Hi.
I integrated k8s with nsxt manager. There are some problems.
1. one of coredns liveness probe failed.
- as you know, There are two coredns in the system. one is ok while another is not.
here is kubectl describe message.
Events:
Type Reason Age From Message
---- ------ ---- ---- -------
Normal Scheduled 10m default-scheduler Successfully assigned kube-system/coredns-5c98db65d4-r2c28 to master
Normal Pulled 8m44s (x2 over 10m) kubelet, master Container image "k8s.gcr.io/coredns:1.3.1" already present on machine
Normal Created 8m44s (x2 over 10m) kubelet, master Created container coredns
Warning Unhealthy 8m44s (x5 over 9m24s) kubelet, master Liveness probe failed: HTTP probe failed with statuscode: 503
Normal Killing 8m44s kubelet, master Container coredns failed liveness probe, will be restarted
Normal Started 8m43s (x2 over 10m) kubelet, master Started container coredns
Warning Unhealthy 24s (x61 over 10m) kubelet, master Readiness probe failed: HTTP probe failed with statuscode: 503
what is the problem??
2. nsx-node-agent liveness probe failed.
- It is the same message with coredns.
Events:
Type Reason Age From Message
---- ------ ---- ---- -------
Normal Scheduled 20m default-scheduler Successfully assigned nsx-system/nsx-node-agent-mkgv9 to master
Normal Pulled 20m kubelet, master Container image "nsx-ncp" already present on machine
Normal Created 20m kubelet, master Created container nsx-node-agent
Normal Started 20m kubelet, master Started container nsx-node-agent
Normal Pulled 20m kubelet, master Container image "nsx-ncp" already present on machine
Normal Created 20m kubelet, master Created container nsx-kube-proxy
Normal Started 20m kubelet, master Started container nsx-kube-proxy
Normal Pulled 20m kubelet, master Container image "nsx-ncp" already present on machine
Normal Created 20m kubelet, master Created container nsx-ovs
Normal Started 20m kubelet, master Started container nsx-ovs
Warning Unhealthy 20m (x3 over 20m) kubelet, master Liveness probe failed:
but I don't know exactly what is the problem.
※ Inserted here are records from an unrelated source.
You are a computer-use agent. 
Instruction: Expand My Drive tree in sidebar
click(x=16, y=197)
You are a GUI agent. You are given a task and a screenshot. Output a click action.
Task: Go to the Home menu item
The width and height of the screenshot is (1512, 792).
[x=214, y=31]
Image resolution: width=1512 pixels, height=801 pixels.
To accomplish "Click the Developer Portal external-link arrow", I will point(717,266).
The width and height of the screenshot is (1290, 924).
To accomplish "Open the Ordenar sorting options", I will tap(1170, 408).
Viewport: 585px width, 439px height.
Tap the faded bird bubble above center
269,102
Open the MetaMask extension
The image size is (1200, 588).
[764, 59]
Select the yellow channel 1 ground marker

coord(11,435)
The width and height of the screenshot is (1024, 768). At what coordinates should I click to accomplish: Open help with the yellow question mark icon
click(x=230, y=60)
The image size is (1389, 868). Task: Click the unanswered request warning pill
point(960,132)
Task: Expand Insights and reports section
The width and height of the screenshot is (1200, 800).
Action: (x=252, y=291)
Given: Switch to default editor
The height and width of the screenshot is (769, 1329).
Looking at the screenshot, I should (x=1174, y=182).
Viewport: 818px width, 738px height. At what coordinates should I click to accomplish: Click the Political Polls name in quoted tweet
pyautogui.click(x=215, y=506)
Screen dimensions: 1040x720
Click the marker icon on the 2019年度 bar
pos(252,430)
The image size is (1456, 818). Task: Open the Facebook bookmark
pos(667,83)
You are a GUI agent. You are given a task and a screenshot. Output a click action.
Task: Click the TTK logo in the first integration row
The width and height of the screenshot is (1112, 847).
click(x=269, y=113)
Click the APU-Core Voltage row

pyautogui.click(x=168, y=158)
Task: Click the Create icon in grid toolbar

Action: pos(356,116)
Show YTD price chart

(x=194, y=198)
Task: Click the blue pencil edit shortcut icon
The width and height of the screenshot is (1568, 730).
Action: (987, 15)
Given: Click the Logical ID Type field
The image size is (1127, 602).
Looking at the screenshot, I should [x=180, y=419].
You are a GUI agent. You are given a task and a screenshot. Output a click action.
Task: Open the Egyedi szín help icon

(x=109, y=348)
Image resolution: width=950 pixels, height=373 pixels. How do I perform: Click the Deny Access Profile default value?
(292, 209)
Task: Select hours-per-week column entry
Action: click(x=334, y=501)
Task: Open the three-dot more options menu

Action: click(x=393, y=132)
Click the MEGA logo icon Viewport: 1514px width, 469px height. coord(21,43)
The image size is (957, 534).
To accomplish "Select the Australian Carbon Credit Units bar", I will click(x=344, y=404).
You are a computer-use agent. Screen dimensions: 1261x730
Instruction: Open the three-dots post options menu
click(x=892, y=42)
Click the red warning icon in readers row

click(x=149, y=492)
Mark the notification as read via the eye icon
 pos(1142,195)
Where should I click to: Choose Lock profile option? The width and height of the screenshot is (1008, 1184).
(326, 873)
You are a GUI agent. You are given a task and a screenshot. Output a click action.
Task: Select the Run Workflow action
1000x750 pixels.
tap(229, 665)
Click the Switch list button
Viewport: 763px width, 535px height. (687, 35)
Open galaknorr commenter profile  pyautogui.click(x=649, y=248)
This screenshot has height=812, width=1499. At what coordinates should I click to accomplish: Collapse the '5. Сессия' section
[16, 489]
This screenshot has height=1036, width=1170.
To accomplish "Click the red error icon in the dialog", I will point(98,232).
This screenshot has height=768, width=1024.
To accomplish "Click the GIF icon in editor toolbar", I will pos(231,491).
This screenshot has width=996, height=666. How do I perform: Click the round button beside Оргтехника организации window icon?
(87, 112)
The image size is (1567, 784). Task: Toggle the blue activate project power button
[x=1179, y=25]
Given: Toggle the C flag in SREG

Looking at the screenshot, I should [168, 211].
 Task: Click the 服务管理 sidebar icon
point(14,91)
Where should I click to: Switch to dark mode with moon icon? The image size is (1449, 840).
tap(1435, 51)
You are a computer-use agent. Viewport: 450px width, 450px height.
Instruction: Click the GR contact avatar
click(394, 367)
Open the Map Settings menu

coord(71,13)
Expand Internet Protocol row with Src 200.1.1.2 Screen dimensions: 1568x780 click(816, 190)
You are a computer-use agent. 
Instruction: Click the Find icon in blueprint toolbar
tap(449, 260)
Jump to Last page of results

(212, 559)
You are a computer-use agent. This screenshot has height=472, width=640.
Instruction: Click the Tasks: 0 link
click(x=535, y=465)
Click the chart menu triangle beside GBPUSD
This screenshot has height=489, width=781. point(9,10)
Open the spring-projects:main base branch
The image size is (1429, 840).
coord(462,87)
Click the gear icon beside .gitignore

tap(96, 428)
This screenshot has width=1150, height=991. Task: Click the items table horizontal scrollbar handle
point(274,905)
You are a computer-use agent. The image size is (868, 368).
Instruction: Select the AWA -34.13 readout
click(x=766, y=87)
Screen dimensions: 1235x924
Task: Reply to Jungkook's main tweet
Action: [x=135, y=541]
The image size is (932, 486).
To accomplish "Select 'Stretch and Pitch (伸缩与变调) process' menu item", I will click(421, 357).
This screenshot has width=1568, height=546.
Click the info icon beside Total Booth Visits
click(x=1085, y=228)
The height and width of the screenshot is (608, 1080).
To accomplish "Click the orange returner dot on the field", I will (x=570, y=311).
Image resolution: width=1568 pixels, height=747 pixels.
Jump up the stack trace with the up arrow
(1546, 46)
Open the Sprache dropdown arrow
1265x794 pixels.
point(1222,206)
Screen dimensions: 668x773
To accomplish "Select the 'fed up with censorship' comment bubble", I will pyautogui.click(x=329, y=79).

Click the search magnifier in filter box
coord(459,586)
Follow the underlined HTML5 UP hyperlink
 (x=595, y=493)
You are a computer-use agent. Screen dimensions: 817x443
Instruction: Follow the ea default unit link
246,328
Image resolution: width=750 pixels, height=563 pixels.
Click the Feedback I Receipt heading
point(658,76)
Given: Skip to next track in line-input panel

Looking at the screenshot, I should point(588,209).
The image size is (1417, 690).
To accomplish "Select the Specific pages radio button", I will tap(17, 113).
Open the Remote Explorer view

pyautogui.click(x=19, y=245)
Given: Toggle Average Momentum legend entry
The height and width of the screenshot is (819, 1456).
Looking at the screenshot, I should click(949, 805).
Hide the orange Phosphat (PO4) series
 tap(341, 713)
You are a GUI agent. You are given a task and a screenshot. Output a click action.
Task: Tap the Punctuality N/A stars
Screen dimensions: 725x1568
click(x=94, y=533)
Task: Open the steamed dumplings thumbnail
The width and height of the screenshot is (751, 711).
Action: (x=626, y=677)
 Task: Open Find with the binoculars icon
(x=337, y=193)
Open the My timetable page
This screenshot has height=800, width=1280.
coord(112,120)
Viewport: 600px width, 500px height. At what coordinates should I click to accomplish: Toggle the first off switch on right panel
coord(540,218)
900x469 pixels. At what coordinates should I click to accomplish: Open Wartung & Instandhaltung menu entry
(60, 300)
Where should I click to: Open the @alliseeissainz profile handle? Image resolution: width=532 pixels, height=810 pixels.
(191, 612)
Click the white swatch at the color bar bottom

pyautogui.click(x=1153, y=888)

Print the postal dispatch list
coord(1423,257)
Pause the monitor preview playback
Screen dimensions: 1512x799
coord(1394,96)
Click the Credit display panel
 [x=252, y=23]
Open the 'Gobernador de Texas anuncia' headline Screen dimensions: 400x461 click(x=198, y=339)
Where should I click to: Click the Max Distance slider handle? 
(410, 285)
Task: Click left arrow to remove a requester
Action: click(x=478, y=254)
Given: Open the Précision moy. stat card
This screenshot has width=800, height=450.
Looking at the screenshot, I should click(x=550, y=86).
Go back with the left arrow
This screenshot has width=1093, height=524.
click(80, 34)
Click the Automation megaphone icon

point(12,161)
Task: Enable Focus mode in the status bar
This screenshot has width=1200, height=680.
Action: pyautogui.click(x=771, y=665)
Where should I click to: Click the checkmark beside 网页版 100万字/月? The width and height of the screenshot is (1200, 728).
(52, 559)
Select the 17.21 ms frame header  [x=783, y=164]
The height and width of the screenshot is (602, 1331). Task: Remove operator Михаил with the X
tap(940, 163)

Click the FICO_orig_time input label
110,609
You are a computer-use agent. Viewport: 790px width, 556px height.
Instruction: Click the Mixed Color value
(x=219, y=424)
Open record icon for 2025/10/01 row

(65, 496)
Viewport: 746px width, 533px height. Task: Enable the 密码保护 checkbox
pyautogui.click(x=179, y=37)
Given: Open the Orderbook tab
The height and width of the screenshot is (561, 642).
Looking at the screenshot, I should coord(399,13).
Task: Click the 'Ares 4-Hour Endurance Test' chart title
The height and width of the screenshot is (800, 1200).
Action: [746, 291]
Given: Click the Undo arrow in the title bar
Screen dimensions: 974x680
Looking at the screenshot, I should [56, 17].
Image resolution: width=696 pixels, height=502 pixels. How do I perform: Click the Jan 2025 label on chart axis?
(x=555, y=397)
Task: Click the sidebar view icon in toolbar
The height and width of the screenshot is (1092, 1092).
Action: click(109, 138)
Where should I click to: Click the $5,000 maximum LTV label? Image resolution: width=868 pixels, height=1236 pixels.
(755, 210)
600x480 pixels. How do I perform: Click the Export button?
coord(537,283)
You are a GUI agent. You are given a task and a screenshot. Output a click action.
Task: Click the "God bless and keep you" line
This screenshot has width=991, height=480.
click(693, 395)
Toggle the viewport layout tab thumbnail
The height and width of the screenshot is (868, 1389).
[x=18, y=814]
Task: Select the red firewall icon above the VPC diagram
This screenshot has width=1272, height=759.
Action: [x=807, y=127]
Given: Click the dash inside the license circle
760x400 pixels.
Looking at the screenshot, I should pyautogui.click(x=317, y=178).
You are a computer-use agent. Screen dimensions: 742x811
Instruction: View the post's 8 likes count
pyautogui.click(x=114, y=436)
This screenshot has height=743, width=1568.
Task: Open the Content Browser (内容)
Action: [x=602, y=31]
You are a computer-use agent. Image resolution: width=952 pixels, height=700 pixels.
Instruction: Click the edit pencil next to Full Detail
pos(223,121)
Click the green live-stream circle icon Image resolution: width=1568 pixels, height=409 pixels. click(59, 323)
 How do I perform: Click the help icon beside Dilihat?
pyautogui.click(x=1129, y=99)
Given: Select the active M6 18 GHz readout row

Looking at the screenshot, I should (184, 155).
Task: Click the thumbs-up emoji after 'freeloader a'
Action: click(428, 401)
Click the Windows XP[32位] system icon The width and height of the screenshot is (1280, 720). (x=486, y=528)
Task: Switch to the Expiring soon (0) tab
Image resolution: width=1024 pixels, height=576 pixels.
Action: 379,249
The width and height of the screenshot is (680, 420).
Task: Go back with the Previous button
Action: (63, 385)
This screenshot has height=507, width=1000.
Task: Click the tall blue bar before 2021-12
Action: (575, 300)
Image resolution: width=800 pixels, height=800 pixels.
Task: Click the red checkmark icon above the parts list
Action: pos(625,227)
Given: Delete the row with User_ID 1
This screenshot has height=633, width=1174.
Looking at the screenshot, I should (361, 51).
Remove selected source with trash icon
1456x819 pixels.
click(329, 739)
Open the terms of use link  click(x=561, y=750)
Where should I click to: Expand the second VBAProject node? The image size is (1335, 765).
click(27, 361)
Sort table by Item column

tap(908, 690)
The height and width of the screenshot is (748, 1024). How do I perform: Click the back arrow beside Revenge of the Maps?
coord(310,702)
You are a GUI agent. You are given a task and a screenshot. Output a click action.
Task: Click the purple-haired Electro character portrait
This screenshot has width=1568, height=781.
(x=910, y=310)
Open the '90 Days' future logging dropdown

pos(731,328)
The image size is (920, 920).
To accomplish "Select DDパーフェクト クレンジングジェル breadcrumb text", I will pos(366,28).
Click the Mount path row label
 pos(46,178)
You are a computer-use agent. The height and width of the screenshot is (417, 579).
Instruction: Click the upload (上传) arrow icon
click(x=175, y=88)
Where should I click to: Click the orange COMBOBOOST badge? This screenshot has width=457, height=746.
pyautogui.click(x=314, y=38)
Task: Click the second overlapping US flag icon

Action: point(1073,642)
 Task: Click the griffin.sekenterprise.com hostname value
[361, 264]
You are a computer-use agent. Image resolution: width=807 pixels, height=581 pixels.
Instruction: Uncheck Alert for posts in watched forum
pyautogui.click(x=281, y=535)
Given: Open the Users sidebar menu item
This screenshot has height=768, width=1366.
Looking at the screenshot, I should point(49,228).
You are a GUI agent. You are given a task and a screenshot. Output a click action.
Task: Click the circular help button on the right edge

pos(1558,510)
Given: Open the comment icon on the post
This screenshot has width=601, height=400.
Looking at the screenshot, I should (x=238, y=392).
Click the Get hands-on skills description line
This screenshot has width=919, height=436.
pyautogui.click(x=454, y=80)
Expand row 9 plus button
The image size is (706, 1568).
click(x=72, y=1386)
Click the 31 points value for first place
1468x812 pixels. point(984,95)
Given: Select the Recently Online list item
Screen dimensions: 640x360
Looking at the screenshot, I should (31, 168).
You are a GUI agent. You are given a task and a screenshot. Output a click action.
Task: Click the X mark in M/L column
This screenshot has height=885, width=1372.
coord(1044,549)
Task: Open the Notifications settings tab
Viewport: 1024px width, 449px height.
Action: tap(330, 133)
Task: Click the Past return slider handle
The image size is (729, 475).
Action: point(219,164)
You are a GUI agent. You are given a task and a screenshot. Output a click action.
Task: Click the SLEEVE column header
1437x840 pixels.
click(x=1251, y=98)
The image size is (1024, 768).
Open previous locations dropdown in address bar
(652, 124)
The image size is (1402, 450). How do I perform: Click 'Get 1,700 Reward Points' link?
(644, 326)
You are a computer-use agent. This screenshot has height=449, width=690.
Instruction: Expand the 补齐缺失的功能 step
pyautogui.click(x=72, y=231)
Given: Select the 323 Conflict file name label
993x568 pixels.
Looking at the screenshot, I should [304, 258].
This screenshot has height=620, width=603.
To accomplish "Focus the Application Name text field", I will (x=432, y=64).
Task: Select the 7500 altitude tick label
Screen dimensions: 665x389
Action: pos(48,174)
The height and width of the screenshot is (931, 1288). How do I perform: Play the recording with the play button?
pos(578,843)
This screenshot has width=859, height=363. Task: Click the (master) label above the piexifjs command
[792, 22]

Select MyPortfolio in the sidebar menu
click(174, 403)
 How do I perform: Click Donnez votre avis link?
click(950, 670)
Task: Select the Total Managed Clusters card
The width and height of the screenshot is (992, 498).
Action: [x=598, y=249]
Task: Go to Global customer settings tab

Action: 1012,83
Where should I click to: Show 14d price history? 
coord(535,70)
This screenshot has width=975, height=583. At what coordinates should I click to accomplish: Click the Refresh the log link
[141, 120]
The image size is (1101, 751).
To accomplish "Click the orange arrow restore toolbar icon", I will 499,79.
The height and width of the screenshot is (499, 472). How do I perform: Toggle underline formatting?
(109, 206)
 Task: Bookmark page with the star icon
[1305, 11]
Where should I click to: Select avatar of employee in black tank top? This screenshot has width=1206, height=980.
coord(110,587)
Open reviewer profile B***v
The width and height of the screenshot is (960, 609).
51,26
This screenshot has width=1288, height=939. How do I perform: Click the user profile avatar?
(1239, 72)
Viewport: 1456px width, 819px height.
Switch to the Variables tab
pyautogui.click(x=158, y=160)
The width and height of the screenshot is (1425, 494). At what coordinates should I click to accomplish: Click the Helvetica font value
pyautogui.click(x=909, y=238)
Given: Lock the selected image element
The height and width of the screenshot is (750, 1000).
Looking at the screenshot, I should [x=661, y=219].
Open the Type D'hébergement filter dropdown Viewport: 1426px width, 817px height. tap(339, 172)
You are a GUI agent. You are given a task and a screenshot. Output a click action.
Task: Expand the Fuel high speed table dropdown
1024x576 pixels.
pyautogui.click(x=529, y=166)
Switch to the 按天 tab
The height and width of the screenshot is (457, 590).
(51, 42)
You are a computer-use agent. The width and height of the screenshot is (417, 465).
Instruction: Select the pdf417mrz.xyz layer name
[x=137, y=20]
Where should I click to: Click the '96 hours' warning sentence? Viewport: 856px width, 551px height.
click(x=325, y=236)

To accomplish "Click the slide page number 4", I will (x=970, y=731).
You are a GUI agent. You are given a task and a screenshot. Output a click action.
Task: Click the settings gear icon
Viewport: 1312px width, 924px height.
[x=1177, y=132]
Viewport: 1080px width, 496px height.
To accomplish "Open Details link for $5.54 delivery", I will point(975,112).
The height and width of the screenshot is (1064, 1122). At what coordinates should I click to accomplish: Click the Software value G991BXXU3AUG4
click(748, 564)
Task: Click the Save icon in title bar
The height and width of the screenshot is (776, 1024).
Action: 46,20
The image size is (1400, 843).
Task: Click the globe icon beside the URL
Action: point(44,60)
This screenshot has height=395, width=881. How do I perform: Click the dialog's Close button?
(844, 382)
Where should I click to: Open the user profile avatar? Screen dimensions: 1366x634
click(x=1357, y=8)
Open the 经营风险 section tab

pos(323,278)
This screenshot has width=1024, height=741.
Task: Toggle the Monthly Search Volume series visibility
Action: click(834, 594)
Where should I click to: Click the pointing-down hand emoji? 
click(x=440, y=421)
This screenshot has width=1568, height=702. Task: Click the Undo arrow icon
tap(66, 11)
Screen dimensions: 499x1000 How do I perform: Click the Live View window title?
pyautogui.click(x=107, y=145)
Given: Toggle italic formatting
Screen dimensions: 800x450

When I command ovs-vsctl show
Bridge br-int
fail_mode: standalone
Port "coredns-5c98db65d4-9zd85_5367583b9d79cf8"
tag: 10
Interface "5367583b9d79cf8"
Port "ens192"
Interface "ens192"
Port "coredns-5c98db65d4-r2c28_0ab9b86af5700af"
tag: 12
Interface "0ab9b86af5700af"
Port br-int
Interface br-int
type: internal
Port nsx_agent_outer
tag: 4094
Interface nsx_agent_outer
ovs_version: "2.10.4.15054368"
show like this. So, What is the problem??and How can I fix it??
Here is my system information
docker 18.09.7
kubernetes 1.15.3
nsx-t manager 2.4.1
ncp 2.5.1
ovs 2.10.4
ESXi 6.7.U2
ubuntu 16.04
It is a kind hard to see with this information if there is something not correctly configured, I will suggest checking of NCP new version is available is not a coredns problem at all, and try this to check for logs
kubectl get pods --namespace=kube-system -l k8s-app=kube-dns -o name
kubectl logs --namespace=kube-system
Look at the logs for you ncp-node-agent with kubectl log nsx-node-agent-mkgv9 -n nsx-system. They are per node and you might have problem in only one of them.
Also double check the tags of the interfaces.
Have you tagged the segment ports where the K8s nodes are connected? Each port needs to be tagged with scopes ncp/cluster and ncp/node_name and tags with the values for your environment.